_Extracted records_:
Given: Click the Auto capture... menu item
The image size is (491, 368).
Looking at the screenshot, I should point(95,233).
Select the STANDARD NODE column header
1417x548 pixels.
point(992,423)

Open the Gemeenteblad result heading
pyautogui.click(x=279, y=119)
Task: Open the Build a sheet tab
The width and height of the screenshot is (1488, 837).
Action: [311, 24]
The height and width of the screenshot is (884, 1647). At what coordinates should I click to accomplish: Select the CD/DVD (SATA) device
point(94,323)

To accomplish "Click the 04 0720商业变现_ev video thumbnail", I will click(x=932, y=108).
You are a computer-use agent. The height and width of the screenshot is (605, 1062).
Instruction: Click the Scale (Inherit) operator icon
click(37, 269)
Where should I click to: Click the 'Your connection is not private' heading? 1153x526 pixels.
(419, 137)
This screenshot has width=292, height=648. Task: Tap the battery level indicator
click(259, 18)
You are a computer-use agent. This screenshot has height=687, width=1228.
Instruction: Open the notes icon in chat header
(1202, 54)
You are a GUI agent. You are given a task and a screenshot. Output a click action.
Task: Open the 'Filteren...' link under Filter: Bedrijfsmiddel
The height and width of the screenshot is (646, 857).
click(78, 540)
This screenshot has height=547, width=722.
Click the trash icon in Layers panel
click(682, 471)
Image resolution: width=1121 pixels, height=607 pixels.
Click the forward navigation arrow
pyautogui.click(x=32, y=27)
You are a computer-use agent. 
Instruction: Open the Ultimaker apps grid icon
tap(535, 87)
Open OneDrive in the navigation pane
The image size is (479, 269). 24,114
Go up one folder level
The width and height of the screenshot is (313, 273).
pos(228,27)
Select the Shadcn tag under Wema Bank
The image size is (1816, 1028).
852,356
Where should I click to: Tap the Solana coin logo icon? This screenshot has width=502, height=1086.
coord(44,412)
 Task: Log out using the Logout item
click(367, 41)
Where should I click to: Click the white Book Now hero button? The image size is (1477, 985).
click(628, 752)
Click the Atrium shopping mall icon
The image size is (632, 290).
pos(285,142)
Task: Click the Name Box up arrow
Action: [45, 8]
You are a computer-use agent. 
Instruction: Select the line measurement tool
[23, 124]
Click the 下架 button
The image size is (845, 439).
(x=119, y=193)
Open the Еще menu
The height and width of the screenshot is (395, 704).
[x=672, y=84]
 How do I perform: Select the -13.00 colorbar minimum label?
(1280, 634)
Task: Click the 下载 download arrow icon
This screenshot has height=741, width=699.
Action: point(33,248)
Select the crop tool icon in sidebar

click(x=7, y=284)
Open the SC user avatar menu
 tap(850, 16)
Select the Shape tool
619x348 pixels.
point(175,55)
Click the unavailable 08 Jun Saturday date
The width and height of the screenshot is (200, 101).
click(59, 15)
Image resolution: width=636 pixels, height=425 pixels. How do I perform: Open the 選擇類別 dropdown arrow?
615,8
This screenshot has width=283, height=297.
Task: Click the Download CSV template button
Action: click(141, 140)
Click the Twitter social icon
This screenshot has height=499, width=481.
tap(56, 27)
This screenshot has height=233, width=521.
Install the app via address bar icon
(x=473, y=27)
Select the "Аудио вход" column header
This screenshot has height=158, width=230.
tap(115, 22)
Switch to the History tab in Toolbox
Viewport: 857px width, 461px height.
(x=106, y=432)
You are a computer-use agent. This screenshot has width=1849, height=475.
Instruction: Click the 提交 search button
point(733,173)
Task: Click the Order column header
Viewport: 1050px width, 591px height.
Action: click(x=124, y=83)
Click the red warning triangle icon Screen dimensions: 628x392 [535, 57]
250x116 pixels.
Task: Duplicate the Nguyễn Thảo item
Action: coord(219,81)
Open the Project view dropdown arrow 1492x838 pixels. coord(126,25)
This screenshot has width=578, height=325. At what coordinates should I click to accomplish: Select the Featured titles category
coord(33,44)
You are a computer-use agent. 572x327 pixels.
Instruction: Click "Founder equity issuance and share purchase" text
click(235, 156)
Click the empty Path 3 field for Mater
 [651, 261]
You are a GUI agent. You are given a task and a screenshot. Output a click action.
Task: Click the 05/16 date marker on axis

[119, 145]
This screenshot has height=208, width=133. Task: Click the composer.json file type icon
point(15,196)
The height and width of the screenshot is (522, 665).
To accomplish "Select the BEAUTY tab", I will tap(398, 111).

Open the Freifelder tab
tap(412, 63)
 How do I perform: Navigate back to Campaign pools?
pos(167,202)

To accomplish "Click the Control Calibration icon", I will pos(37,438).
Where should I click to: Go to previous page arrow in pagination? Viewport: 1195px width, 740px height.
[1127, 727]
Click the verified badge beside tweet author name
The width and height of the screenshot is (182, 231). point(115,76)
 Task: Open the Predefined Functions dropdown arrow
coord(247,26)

_Task requirements_: Lay out the listing above as a numbered list, leaving out the blank lines.

_Final answer_:
1. Given: Click the Auto capture... menu item
2. The image size is (491, 368).
3. Looking at the screenshot, I should point(95,233).
4. Select the STANDARD NODE column header
5. 1417x548 pixels.
6. point(992,423)
7. Open the Gemeenteblad result heading
8. pyautogui.click(x=279, y=119)
9. Task: Open the Build a sheet tab
10. The width and height of the screenshot is (1488, 837).
11. Action: [311, 24]
12. The height and width of the screenshot is (884, 1647). At what coordinates should I click to accomplish: Select the CD/DVD (SATA) device
13. point(94,323)
14. To accomplish "Click the 04 0720商业变现_ev video thumbnail", I will click(x=932, y=108).
15. You are a computer-use agent. The height and width of the screenshot is (605, 1062).
16. Instruction: Click the Scale (Inherit) operator icon
17. click(37, 269)
18. Where should I click to: Click the 'Your connection is not private' heading? 1153x526 pixels.
19. (419, 137)
20. This screenshot has width=292, height=648. Task: Tap the battery level indicator
21. click(259, 18)
22. You are a computer-use agent. This screenshot has height=687, width=1228.
23. Instruction: Open the notes icon in chat header
24. (1202, 54)
25. You are a GUI agent. You are given a task and a screenshot. Output a click action.
26. Task: Open the 'Filteren...' link under Filter: Bedrijfsmiddel
27. The height and width of the screenshot is (646, 857).
28. click(78, 540)
29. This screenshot has height=547, width=722.
30. Click the trash icon in Layers panel
31. click(682, 471)
32. Image resolution: width=1121 pixels, height=607 pixels.
33. Click the forward navigation arrow
34. pyautogui.click(x=32, y=27)
35. You are a computer-use agent. 
36. Instruction: Open the Ultimaker apps grid icon
37. tap(535, 87)
38. Open OneDrive in the navigation pane
39. The image size is (479, 269). 24,114
40. Go up one folder level
41. The width and height of the screenshot is (313, 273).
42. pos(228,27)
43. Select the Shadcn tag under Wema Bank
44. The image size is (1816, 1028).
45. 852,356
46. Where should I click to: Tap the Solana coin logo icon? This screenshot has width=502, height=1086.
47. coord(44,412)
48.  Task: Log out using the Logout item
49. click(367, 41)
50. Where should I click to: Click the white Book Now hero button? The image size is (1477, 985).
51. click(628, 752)
52. Click the Atrium shopping mall icon
53. The image size is (632, 290).
54. pos(285,142)
55. Task: Click the Name Box up arrow
56. Action: [45, 8]
57. You are a computer-use agent. 
58. Instruction: Select the line measurement tool
59. [23, 124]
60. Click the 下架 button
61. The image size is (845, 439).
62. (x=119, y=193)
63. Open the Еще menu
64. The height and width of the screenshot is (395, 704).
65. [x=672, y=84]
66.  How do I perform: Select the -13.00 colorbar minimum label?
67. (1280, 634)
68. Task: Click the 下载 download arrow icon
69. This screenshot has height=741, width=699.
70. Action: point(33,248)
71. Select the crop tool icon in sidebar
72. click(x=7, y=284)
73. Open the SC user avatar menu
74.  tap(850, 16)
75. Select the Shape tool
76. 619x348 pixels.
77. point(175,55)
78. Click the unavailable 08 Jun Saturday date
79. The width and height of the screenshot is (200, 101).
80. click(59, 15)
81. Image resolution: width=636 pixels, height=425 pixels. How do I perform: Open the 選擇類別 dropdown arrow?
82. 615,8
83. This screenshot has width=283, height=297.
84. Task: Click the Download CSV template button
85. Action: click(141, 140)
86. Click the Twitter social icon
87. This screenshot has height=499, width=481.
88. tap(56, 27)
89. This screenshot has height=233, width=521.
90. Install the app via address bar icon
91. (x=473, y=27)
92. Select the "Аудио вход" column header
93. This screenshot has height=158, width=230.
94. tap(115, 22)
95. Switch to the History tab in Toolbox
96. Viewport: 857px width, 461px height.
97. (x=106, y=432)
98. You are a computer-use agent. This screenshot has width=1849, height=475.
99. Instruction: Click the 提交 search button
100. point(733,173)
101. Task: Click the Order column header
102. Viewport: 1050px width, 591px height.
103. Action: click(x=124, y=83)
104. Click the red warning triangle icon Screen dimensions: 628x392 [535, 57]
105. 250x116 pixels.
106. Task: Duplicate the Nguyễn Thảo item
107. Action: coord(219,81)
108. Open the Project view dropdown arrow 1492x838 pixels. coord(126,25)
109. This screenshot has width=578, height=325. At what coordinates should I click to accomplish: Select the Featured titles category
110. coord(33,44)
111. You are a computer-use agent. 572x327 pixels.
112. Instruction: Click "Founder equity issuance and share purchase" text
113. click(235, 156)
114. Click the empty Path 3 field for Mater
115.  [651, 261]
116. You are a GUI agent. You are given a task and a screenshot. Output a click action.
117. Task: Click the 05/16 date marker on axis
118. [119, 145]
119. This screenshot has height=208, width=133. Task: Click the composer.json file type icon
120. point(15,196)
121. The height and width of the screenshot is (522, 665).
122. To accomplish "Select the BEAUTY tab", I will tap(398, 111).
123. Open the Freifelder tab
124. tap(412, 63)
125.  How do I perform: Navigate back to Campaign pools?
126. pos(167,202)
127. To accomplish "Click the Control Calibration icon", I will pos(37,438).
128. Where should I click to: Go to previous page arrow in pagination? Viewport: 1195px width, 740px height.
129. [1127, 727]
130. Click the verified badge beside tweet author name
131. The width and height of the screenshot is (182, 231). point(115,76)
132.  Task: Open the Predefined Functions dropdown arrow
133. coord(247,26)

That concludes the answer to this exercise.